De quoi ça parle ?
Ana et Yves se sont aimés passionnément puis se sont séparés. Des années plus tard, leur fille, Cécile, réalise un documentaire sur leur rencontre. Ils se revoient à cette occasion. Toujours marqués par leur amour passé, ils vont alors chercher un chemin pour revenir l’un vers l’autre…
A l'affiche ce mercredi 8 janvier 2025, La Fille d'un grand amour d'Agnès de Sacy, histoire d'une grande sensibilité, vous conduira très probablement à vous demander si elle s'inspire de faits réels.
La réponse est oui, même si l'intrigue a bien entendu été romancée et enrichie d'éléments fictifs et romanesques. "Il y a des choses romancées, réinventées", nous indique Agnès de Sacy.
Quand un projet de documentaire provoque des retrouvailles inattendues
Le cheminement de la scénariste et réalisatrice vers ce film est assez singulier : comme on peut le voir dans le long métrage, le point de départ de ce récit est un court métrage documentaire réalisé par Agnès de Sacy à la sortie de l'école de cinéma La Fémis (ex IDHEC).
"Arte a proposé aux jeunes diplômés issus d’écoles de cinéma européennes de réaliser des courts métrages documentaires sur un thème imposé : « Filmer vos parents ». J’ai demandé à mon père et ma mère, divorcés depuis plus de quinze ans, de me raconter leur rencontre - un coup de foudre devenu une légende familiale.
Je voulais reconstituer cette scène par le biais de la parole, du montage de ces deux paroles qui se complètent ou se contredisent, et questionner le coup de foudre.
Au montage, il est apparu que le film avait également une autre thématique : celle du temps. Les souvenirs de mes parents ne concordaient pas. Une seule chose coïncidait : la naissance du sentiment. Puis, mes parents ont vu le film séparément, chacun a été très troublé par la parole de l’autre et ils ont décidé de se revoir.

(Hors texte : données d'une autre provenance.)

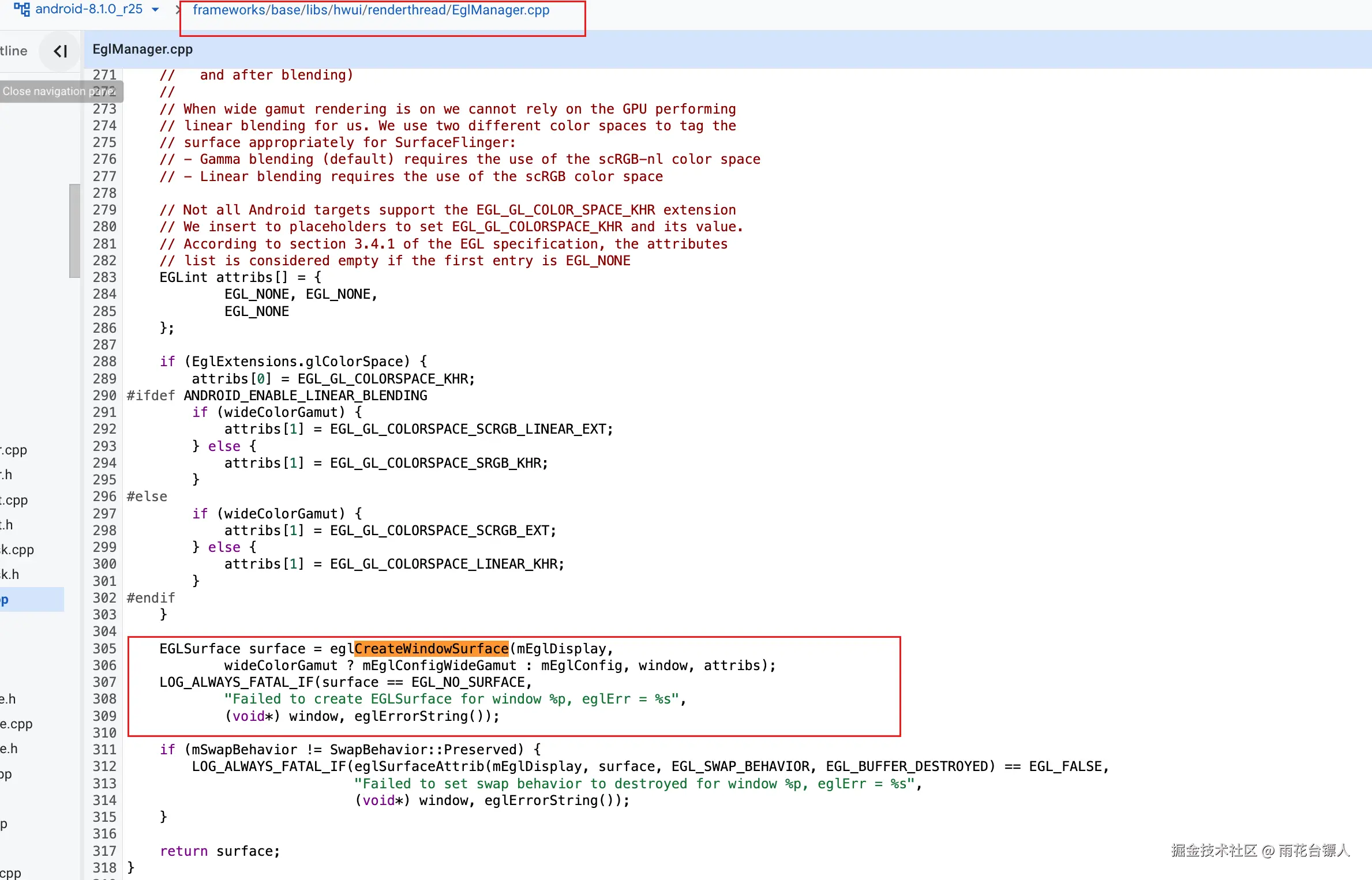
Task: Click highlighted CreateWindowSurface symbol
Action: (431, 648)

Trois ans plus tard, ils se sont remariés - en me disant : « C’est grâce à ton film ! » Mais il est exact que le film avait fait l’effet d’un catalyseur en révélant ce qui était resté intact sous l’épaisseur du temps et qu’ils ne se seraient peut-être jamais avoués sans ce projet."
Le choix d'Isabelle Carré pour tenir le rôle de la mère repose aussi sur une jolie coïncidence : "[C'est un] documentaire que j'ai vu quand j'avais 20 ans et que nous tournions ensemble, Beau Fixe de Christian Vincent. Agnès était assistante à la réalisation et j'étais jeune comédienne. Qui aurait pu penser que 33 ans après, je jouerais le personnage de sa mère ?"
Je n'aurais pas eu l'audace, la folie de l'inventer.
Isabelle Carré ajoute : "Je m'en souviens, mais comme si c'était hier. Je me souviens très bien de ce moment-là parce que je trouvais ça extrêmement émouvant, cette idée de filmer ses parents. Ça me parlait puisque j'étais encore un pied dans l'enfance.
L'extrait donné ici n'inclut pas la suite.